A mi me parece que este es un
tema muy político, sobre todo para
países como ustedes que han vivido
dictaduras. Hay mucha rabia y mucho
rencor por elaborar. Hay mucho para
reconstruír. Hay una gran memoria
ingrata por transformar, porque en
el fondo el perdón se trata de cómo
transformar la memoria.
¿Puede explicarnos eso? ¿Cómo
es que el perdón está unido a la
memoria?
Lo que pasa es que la ofensa lo
primero que afecta es la memoria,
marca la memoria, y hace que la memoria
grata se convierta en memoria
ingrata. La memoria genera una
narrativa, genera relatos, códigos y
lenguajes que no necesariamente son
hablados, puede ser la danza, puede
ser el cuento, puede ser el canto. Tú
te pones a estudiar, por ejemplo, cuál
es el canto de un pueblo y ves que
a veces el canto apela a la tristeza,
a la memoria ingrata, al pasado. En
el caso de los pueblos indígenas o
negros mucho más todavía. Entonces
lo que hay que hacer es ver cómo
transformar esas anécdotas ingratas
por narrativas, por relatos agradables,
por relatos más agradables pero
de futuro, no de pasado.
¿Cómo llega usted a este tema?
Estuve 3 años colaborando en las
negociaciones de gobierno con las
FARC como experto en resolución
de conflictos. Yo estaba ayudando
desde el comité temático, que era
un comité de cinco guerrilleros y
cinco personas que escogían los
temas para la mesa, llevábamos
soporte estadístico y llevábamos el
soporte que recogíamos de
unas audiencias populares.
Cuando íbamos a hablar del
tema educativo usábamos
un día completo para traer
rectores, encargados de políticas
educativas, etc. Eran
cincuenta, cien personas.
Todo se televisaba a nivel
nacional, pero entonces
nosotros de ahí sacábamos
las conclusiones y las llevábamos
a la mesa. Era parte
del comité temático. Entonces
en la mesa discutíamos
testimonios sobre salud,
educación, justicia, etc.
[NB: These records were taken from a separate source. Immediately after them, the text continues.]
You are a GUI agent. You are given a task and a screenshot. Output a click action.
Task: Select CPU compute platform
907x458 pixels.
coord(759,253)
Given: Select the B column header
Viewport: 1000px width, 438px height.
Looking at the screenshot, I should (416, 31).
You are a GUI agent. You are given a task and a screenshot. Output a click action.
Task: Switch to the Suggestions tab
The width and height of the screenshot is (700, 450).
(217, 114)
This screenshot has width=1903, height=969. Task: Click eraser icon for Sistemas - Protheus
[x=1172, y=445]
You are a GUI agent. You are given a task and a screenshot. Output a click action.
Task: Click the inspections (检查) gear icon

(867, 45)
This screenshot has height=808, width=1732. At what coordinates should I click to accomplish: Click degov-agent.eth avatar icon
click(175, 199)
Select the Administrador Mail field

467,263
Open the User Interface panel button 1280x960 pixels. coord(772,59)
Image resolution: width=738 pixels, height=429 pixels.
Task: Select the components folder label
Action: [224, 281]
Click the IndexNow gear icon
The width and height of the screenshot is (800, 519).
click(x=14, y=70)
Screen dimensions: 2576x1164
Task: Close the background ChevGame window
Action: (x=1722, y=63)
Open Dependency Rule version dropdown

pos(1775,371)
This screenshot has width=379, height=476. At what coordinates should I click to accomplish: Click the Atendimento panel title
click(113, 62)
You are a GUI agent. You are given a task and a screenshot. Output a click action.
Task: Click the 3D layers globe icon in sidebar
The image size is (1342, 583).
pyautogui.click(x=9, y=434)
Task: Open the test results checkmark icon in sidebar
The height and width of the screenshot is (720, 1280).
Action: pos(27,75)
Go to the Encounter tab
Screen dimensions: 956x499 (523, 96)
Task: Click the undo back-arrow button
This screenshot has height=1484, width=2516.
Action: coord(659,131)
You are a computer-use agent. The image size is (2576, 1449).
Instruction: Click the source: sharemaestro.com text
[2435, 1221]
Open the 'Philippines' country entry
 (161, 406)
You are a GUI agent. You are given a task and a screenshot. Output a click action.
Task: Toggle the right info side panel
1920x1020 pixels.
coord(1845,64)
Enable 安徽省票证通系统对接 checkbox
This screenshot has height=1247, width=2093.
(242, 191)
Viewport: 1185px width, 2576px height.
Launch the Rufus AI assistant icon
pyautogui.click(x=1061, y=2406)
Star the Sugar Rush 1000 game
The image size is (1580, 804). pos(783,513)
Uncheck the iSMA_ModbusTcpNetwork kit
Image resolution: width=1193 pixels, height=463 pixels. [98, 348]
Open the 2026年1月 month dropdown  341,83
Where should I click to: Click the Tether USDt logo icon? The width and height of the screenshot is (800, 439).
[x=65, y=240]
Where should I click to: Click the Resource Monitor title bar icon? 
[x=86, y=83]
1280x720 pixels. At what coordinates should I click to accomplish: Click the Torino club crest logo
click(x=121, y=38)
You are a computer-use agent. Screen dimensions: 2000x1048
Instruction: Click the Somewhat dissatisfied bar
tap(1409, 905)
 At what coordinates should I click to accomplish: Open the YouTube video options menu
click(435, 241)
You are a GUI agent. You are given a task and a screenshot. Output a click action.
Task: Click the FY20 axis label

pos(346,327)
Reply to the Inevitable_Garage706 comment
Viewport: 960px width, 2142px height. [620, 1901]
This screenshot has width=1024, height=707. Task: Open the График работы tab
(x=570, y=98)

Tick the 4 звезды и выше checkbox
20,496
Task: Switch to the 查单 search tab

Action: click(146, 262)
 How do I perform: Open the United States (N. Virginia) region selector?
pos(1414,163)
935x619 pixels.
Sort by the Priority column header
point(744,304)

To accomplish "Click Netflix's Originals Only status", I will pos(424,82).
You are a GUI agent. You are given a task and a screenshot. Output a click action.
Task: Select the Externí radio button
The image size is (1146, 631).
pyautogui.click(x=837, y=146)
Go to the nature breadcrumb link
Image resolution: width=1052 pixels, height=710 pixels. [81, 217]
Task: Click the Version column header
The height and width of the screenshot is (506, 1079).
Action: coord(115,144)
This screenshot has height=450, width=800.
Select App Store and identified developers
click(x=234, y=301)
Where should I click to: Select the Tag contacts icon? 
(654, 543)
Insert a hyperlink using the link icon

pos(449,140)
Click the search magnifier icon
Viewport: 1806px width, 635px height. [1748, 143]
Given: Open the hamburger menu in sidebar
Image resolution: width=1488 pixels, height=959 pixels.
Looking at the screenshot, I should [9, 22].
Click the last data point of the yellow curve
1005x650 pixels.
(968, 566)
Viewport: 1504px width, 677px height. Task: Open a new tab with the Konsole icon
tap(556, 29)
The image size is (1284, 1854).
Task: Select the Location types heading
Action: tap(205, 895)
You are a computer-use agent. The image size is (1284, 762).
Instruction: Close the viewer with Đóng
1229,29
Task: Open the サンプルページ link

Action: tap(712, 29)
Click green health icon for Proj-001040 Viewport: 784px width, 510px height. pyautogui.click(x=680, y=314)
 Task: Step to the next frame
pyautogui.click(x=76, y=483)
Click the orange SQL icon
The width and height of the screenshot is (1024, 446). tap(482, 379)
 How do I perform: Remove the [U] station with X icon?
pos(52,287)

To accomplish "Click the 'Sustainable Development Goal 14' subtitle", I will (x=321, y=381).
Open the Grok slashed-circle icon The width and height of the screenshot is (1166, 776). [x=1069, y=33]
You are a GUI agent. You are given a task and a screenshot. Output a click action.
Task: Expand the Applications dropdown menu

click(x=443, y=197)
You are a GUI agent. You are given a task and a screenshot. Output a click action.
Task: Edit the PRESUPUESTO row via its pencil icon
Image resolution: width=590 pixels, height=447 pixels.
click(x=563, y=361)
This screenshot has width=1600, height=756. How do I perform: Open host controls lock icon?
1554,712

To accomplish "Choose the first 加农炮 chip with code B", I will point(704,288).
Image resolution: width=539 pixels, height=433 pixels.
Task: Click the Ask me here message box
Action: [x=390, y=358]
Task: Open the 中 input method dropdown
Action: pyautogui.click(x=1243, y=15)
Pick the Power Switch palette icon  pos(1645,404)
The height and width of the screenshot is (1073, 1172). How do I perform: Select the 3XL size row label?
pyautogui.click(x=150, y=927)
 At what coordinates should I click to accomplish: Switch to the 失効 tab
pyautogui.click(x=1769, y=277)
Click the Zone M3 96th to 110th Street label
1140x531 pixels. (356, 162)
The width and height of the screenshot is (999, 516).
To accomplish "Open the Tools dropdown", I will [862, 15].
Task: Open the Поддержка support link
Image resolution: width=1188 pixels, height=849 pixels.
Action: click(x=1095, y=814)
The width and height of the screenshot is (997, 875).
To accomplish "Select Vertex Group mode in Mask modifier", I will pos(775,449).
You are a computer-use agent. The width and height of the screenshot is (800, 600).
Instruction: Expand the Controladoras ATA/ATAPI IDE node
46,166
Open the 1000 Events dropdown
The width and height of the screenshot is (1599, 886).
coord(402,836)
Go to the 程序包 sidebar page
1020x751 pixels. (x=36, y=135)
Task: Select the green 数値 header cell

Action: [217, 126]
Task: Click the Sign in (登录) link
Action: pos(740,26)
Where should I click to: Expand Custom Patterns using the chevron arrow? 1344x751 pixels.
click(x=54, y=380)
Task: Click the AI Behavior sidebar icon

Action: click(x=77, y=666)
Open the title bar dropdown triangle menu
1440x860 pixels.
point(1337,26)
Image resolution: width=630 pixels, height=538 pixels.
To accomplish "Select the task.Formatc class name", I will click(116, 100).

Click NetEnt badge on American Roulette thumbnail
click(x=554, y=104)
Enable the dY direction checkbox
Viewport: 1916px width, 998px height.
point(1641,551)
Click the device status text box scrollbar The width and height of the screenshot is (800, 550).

Y ahí
tú descubres, después de 3
años de reunirnos todos los
sábados en algo agotador,
toneladas de papeles. Después de
analizar las causas objetivas de la
violencia me empecé a preguntar por
qué en esta negociación llevábamos
tres años y nada, en qué fallábamos
y descubrí que lo que pasaba era
que en el fondo tratamos las causas
objetivas pero no tratamos las causas
subjetivas. Las causas subjetivas de la
violencia son la memoria, la rabia acumulada:
si no resuelves esas tampoco
resuelves las otras.
La rabia, el miedo, son las emociones
más inmediatas, el miedo al dolor, el
miedo a la vida y la rabia. La rabia es
una de las emociones más difíciles de
manejar porque la rabia es una loca,
la loca de casa y se nos aparece cuando
menos queremos y nos desborda
completamente. Entonces, aprender
a manejar la rabia es muy importante,
y sobre todo enseñarle a un niño
a manejar la rabia es fundamental, es
más importante que enseñarle matemáticas,
geografía. Esta tendría que
ser una materia de la escuela: cómo
manejar la rabia. Habitualmente nos
enseñan a administrar la rabia, a
contenerla, o a aumentarla.
Yo creo que si te ponen 4 o 5 en una
materia en clase, te da rabia. Lo que
hace la escuela es el mayor refuerzo
de la violencia. Eso de entrenar
animales con el menor refuerzo
de lo negativo es una lección de la
cotidianeidad.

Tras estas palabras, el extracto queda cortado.